Researchers have estimated the prevalence of Type 2 diabetes in Vietnam, and have developed a simple tool for identifying individuals at high risk. In Ho Chi Minh City, a city of 6.4 million, the findings suggest that around 350,000 have diabetes, many of whom are unaware of the fact.
Australian and Vietnamese researchers have estimated the current prevalence of Type 2 diabetes in Vietnam, and have developed a simple tool for identifying individuals at high risk.
Often triggered by sedentary lifestyles and high-fat or high-sugar diets, diabetes is a condition where the body becomes less able to make and use insulin, a hormone that reduces sugar in the blood by moving it into cells for energy use.
The new study found that the prevalence in Vietnamese of undiagnosed diabetes is about 11% for men and 12% for women – in addition to roughly 4% of the population already diagnosed with diabetes.
Using the electoral roll, the study was based on 721 men and 1,421 women, aged between 30 and 72, not known to have diabetes, randomly sampled from 30 suburbs throughout Ho Chi Minh City.
In the city of 6.4 million residents, the findings suggest that around 350,000 have Type 2 diabetes, many of whom are unaware of the fact.
With the data they gathered, researchers set out to create the simplest and most effective tool to predict risk, narrowing all potential risk factors down to two: high systolic blood pressure and high waist-to-hip ratio.
When levels of central obesity and hypertension were high, the odds of developing diabetes increased by over sixfold in men and fourfold in women.
Professors Tuan Nguyen and Lesley Campbell from Sydney’s Garvan Institute of Medical Research, in collaboration with Dr Mai Ta from Nhan dan Gia Dinh hospital in Ho Chi Minh City, have published their findings in the journal Diabetologia.
“Dietary patterns have been changing dramatically in Vietnam in recent years, particularly in the cities as they become more westernised,” said leading author Professor Nguyen.
“There are fast food outlets everywhere. In Asia, diabetes is commonly found among well off people, who can afford western-style fast food, whereas in Australia it’s commonly found in socio-economically disadvantaged groups.”
“While everyone is aware that diabetes is reaching epidemic proportions around the world, this study tells us the magnitude of the problem in one Vietnamese city.”
“It’s not mentioned in our paper, but a similar undiagnosed prevalence of diabetes was also found in Thailand. Because of that, we feel very confident that we can extrapolate our findings to other parts of South East Asia including Malaysia, Singapore, Cambodia and Laos. We also believe they are applicable to Southeast Asian communities in Australia and around the world.”

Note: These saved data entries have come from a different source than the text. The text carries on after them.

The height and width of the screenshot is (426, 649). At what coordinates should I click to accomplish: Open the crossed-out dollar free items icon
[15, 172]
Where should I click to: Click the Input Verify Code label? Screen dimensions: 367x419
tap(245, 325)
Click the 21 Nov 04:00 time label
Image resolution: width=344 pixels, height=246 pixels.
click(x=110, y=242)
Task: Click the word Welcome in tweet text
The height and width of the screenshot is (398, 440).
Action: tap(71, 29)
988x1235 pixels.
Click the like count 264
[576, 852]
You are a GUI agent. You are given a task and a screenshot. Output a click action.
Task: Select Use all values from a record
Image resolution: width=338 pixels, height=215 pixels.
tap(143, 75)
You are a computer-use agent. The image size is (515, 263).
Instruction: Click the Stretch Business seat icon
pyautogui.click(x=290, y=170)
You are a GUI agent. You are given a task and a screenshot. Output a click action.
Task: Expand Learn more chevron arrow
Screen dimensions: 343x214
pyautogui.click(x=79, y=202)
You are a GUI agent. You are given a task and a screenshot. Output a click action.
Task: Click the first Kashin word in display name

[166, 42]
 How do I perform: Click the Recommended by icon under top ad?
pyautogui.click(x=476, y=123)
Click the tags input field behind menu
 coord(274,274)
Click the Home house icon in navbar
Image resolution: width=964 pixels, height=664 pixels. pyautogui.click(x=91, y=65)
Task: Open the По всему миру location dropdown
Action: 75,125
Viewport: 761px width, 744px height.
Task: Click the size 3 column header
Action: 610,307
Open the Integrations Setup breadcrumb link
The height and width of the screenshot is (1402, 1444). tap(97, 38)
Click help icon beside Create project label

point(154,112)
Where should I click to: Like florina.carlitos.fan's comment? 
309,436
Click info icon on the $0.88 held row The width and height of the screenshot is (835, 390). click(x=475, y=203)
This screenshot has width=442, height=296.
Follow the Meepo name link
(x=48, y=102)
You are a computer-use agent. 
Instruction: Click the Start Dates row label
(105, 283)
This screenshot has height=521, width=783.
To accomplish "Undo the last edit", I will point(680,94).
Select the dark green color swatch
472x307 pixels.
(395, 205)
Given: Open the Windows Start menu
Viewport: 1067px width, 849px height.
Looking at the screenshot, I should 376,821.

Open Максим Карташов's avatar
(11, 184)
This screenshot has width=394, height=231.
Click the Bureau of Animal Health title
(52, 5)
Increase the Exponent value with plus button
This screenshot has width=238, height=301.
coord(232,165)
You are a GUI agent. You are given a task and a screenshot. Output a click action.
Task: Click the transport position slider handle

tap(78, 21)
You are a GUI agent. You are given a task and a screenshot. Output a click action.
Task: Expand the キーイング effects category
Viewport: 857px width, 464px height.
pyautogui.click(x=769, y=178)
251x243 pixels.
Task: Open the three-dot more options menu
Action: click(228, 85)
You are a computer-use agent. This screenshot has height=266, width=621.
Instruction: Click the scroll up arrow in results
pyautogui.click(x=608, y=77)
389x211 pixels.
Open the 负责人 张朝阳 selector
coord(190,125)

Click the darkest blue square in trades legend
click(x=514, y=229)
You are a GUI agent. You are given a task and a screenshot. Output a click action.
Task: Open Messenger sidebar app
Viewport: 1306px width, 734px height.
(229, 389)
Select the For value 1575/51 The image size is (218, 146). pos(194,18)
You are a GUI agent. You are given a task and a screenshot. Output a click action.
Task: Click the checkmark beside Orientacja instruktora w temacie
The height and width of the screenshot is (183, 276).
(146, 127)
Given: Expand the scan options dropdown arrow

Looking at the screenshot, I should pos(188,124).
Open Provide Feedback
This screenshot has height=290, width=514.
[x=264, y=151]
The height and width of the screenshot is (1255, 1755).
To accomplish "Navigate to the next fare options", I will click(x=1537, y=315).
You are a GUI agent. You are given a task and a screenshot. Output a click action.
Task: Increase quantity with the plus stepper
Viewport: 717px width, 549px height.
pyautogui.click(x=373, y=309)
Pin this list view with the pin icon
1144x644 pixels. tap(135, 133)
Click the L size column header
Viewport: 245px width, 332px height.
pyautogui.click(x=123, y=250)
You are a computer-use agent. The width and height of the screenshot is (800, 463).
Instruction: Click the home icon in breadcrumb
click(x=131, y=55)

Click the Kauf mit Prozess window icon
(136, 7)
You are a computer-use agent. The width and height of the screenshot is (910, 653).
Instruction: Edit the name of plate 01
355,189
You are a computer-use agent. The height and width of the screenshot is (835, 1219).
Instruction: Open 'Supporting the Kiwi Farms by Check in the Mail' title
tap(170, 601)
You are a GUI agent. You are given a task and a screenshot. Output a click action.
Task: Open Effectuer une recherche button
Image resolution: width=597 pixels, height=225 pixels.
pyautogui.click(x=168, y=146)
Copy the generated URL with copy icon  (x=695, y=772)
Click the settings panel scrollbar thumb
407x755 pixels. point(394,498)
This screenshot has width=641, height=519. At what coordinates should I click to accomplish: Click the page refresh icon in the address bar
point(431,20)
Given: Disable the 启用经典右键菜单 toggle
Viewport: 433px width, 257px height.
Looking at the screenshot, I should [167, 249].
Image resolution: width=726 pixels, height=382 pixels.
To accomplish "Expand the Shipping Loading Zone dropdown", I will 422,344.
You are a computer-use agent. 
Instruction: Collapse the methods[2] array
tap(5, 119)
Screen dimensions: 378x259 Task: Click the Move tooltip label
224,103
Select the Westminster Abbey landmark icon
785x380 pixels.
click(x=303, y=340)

“Our diagnostic tool will allow doctors and health workers to determine an individual’s risk quickly, easily and cheaply. If the risk is high, the individual should have specific glucose testing.”
The tool is a ‘nomogram’ that shows three different measurements, represented as three parallel lines on paper. The line to the left shows systolic blood pressure, the one to the right shows waist-to-hip ratio, the one in the middle shows risk of diabetes. A line is drawn between an individual’s scores on the outer lines. The point at which it intersects the central line indicates risk.
Lesley Campbell, Director of St. Vincent’s Diabetes Centre, Professor of Medicine at the University of NSW and senior clinical researcher at Garvan, believes the tool will be very useful in developing countries generally.
“In Australia, we have the finances to use many subtle and sophisticated tests, but in developing countries, it’s critical that you have screening tests that can be used by workers with only basic training – and that’s what this is,” she said.
“No-one in any country recommends universal screening because it’s too expensive and the yield is too low. So you have to have risk predictors to separate who is worth screening.”
“Waist-to-hip ratio is the best predictor of diabetes, mortality and heart disease, no matter where you live. It’s the best simple clinical measure that you can ever do. It’s been proven since the 1980s in huge population studies; it’s been proven in the INTERHEART study as the best indication of cardiovascular risk, better than cholesterol.”
“Unfortunately, because it’s so straightforward – you just use a tape measure –people don’t seem to respect it enough.”
“In Australia, the best predictor of diabetes is a strong family history of the disease. In developing countries, most people don’t know whether or not there’s diabetes in the family.”
“The measuring tool that comes out of this study is really simple and cheap – I love it because of that.”